When S.M. Toyne’s article first appeared, domestic and international cricket was still directly governed by the Marylebone Cricket Club (MCC), a self-perpetuating private members’ club. The division between ‘gentlemen’ (public school educated ‘amateurs’) and ‘players’ (working-class professionals) was strictly enforced, with separate dressing rooms, entrances and forms of address. Limited-overs cricket was played only at club level, commerce was kept at arm’s length and the England Test side was widely recognised as the best in the world.

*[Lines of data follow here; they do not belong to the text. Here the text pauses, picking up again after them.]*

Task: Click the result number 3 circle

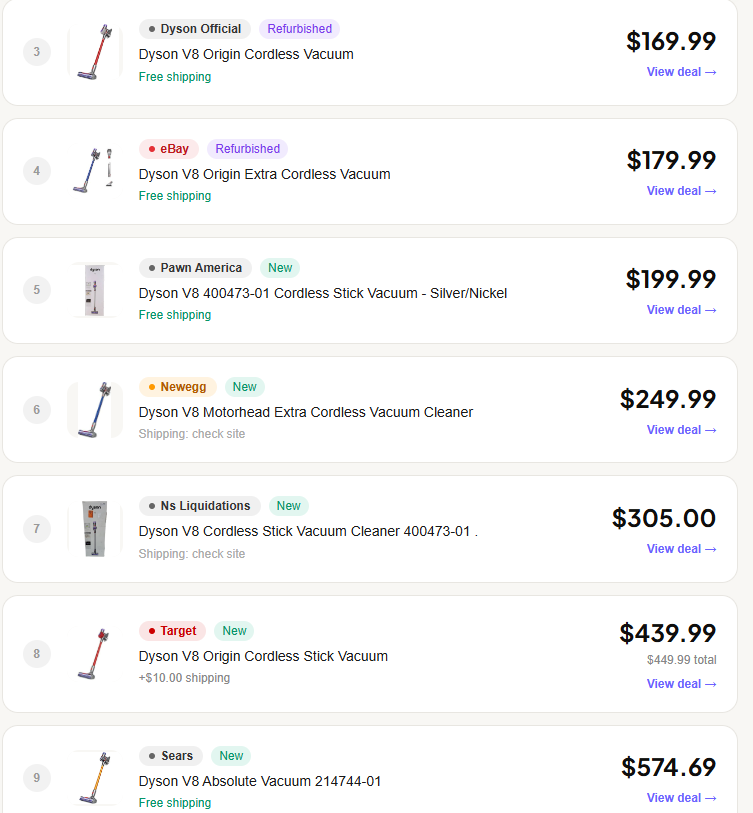Action: pyautogui.click(x=37, y=52)
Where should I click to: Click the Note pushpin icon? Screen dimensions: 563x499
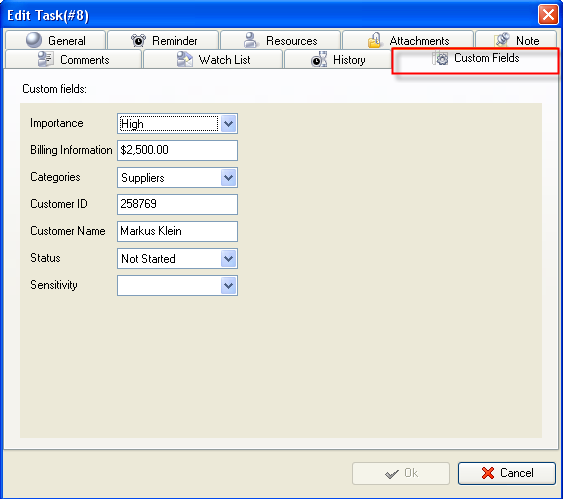pos(502,40)
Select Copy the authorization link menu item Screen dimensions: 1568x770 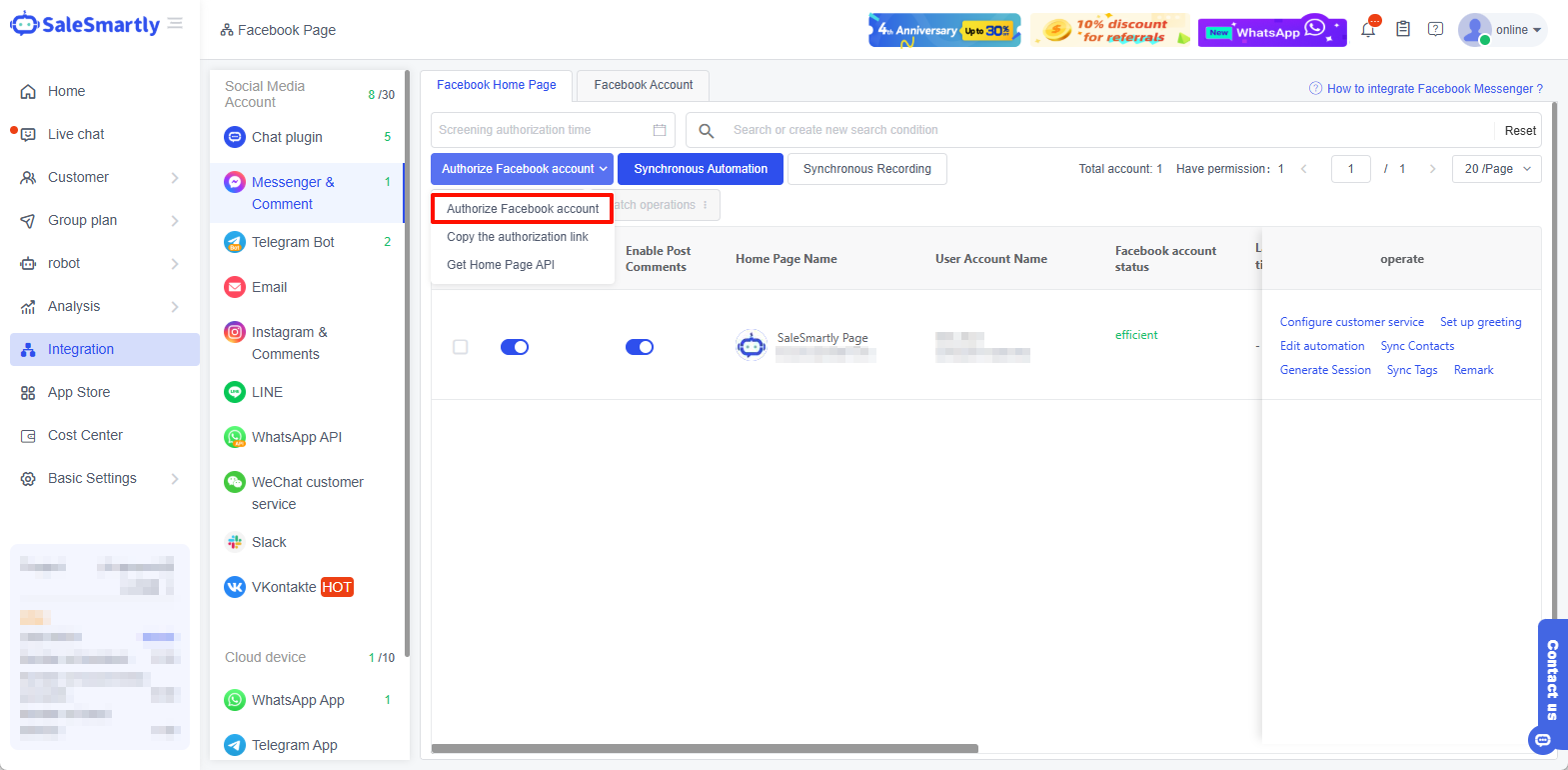click(518, 237)
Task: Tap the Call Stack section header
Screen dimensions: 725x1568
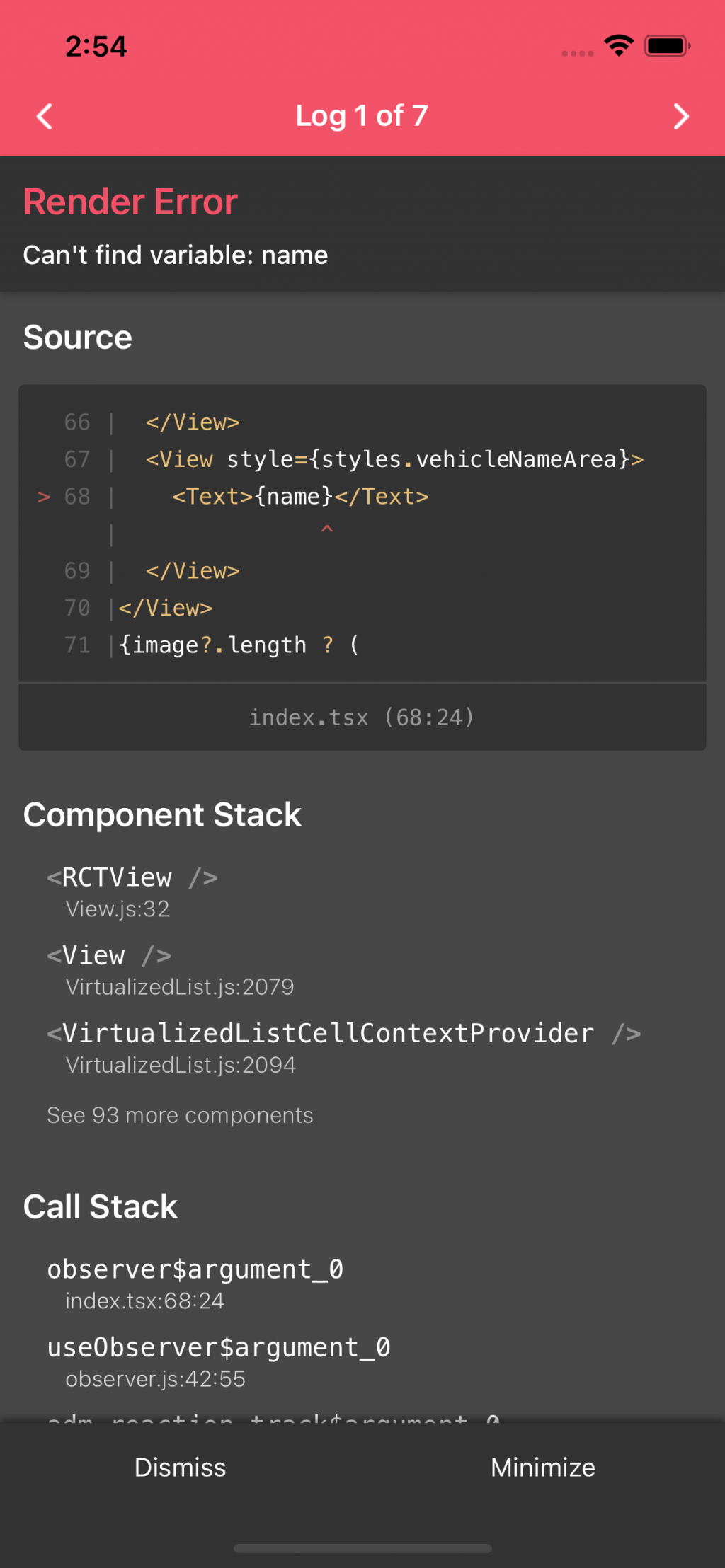Action: [x=101, y=1206]
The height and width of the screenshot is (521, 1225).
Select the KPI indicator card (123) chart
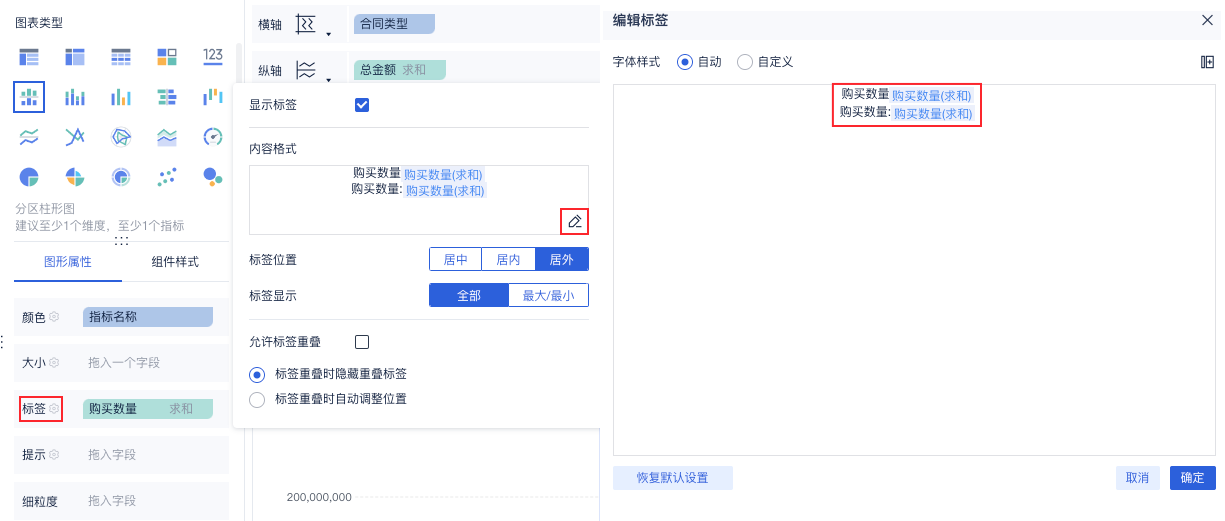pos(213,56)
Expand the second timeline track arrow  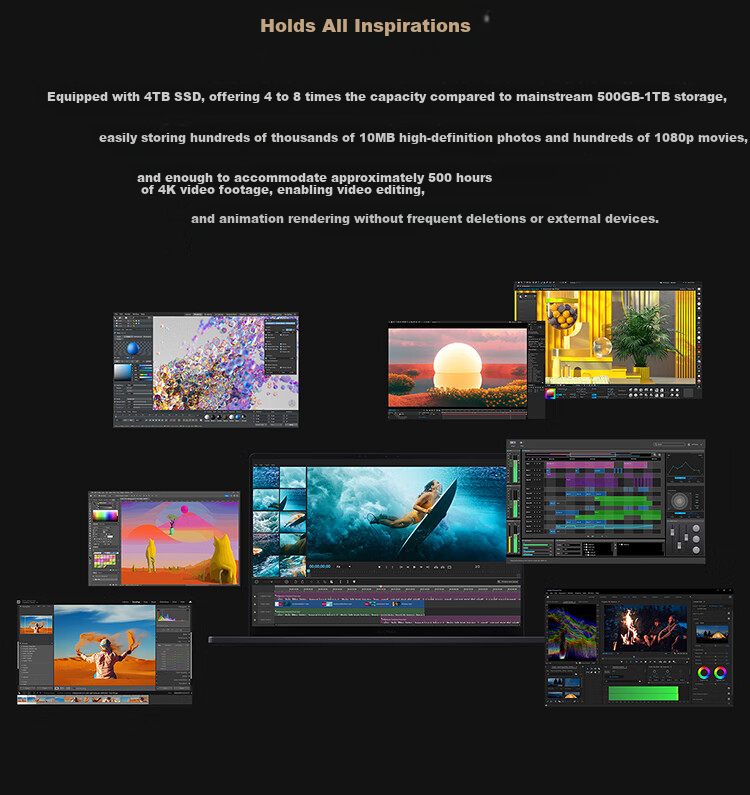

In the mid-1950s English cricket felt to many like a prolonged Edwardian summer, an oasis resistant to postwar social change. In the ensuing 55 years, as the face of the game has changed, so inevitably has the writing of its history. Toyne wrote before Roland Bowen, C.L.R. James, Derek Birley and others subjected cricket’s myths to scrutiny; and before historians transformed our picture of the 18th and early 19th centuries, the period of cricket’s emergence as what Toyne called ‘a national game, played in every town or village’.
Toyne opens and closes his article with paeans to the national character of cricket, which by then had been a staple of commentary for well over a century. This character resided in the game’s inclusiveness. On the cricket field ‘social differences were forgotten … all were equal under the rules of the game’. By condescending to play cricket alongside their social inferiors and, even more so, in sponsoring matches and employing cricketers, English aristocrats (many of them Whig grandees) revolutionised popular culture. But there were always limits to cricket’s democracy. Equality on the field was encased in and conditioned by the hierarchy off field. Today ‘The Early History of Cricket’ would have to be, at least in part, an account of how the elite imposed control over a popular pastime.
We would also expect a comparative framework, contrasting cricket with sports such as football, for example, or with games in other societies. Then, the idea that cricket has unique ‘virtues’ and that these correspond to ‘typically English virtues’ would seem anything but the self-evident propositions that they were to Toyne.
For Toyne, cricket has always been cricket; it was always out there, in a pristine form, first fighting off Puritan attempts to ban it, then commercial attempts to corrupt it. He understates the scale and nature of the leap that cricket made in this period, from a folk pastime to a commercial entertainment with a national public. From a 21st-century globalised perspective, the emergence of cricket takes on a significance it could not have for Toyne: as the world’s first modern organised team sport, cricket in England is the progenitor of an economic and cultural phenomenon that has expanded exponentially.
The early aristocratic patrons of cricket are condemned by Toyne for setting ‘a deplorable fashion in gambling’. He argues that the game was saved from corruption because in small villages it was still ‘played simply for enjoyment’, not for money. Toyne’s researches have been cited by recent commentators to show that match-fixing is not alien to the game, the opposite of the point he was trying to make. In fact, gambling fuelled cricket’s rise. It was because of the huge stakes they wagered that men of wealth also sought to impose ‘the rule of law’.
Toyne was headmaster of St Peter’s School in York, hence his focus on early cricket in Yorkshire, which he celebrates as untainted by southern gamblers. However, the ‘marked contrast’ between north and south probably emerged at a much later date than he supposes, towards the end of the 19th century, when the Lancashire Leagues offered working-class spectators an alternative to county cricket (and a summer equivalent to football).
The early history of cricket still bears heavily on the sport, which has always had one foot in the pre-indust-rial world from which it emerged. Fitting the old, leisurely-paced game into the constricted space available in a modern economy remains intrinsically awkward, as the controversies surrounding Twenty20 have reconfirmed. Though cricket is seen as the more conservative game, football tinkers much less with its rules and formats, precisely because it emerged as a modern sport a century later. Nonetheless, the sense of anachron-ism remains part of cricket’s appeal and, although Toyne’s assumptions about cricket, England and commerce are dated, they still pepper popular discussion about the sport.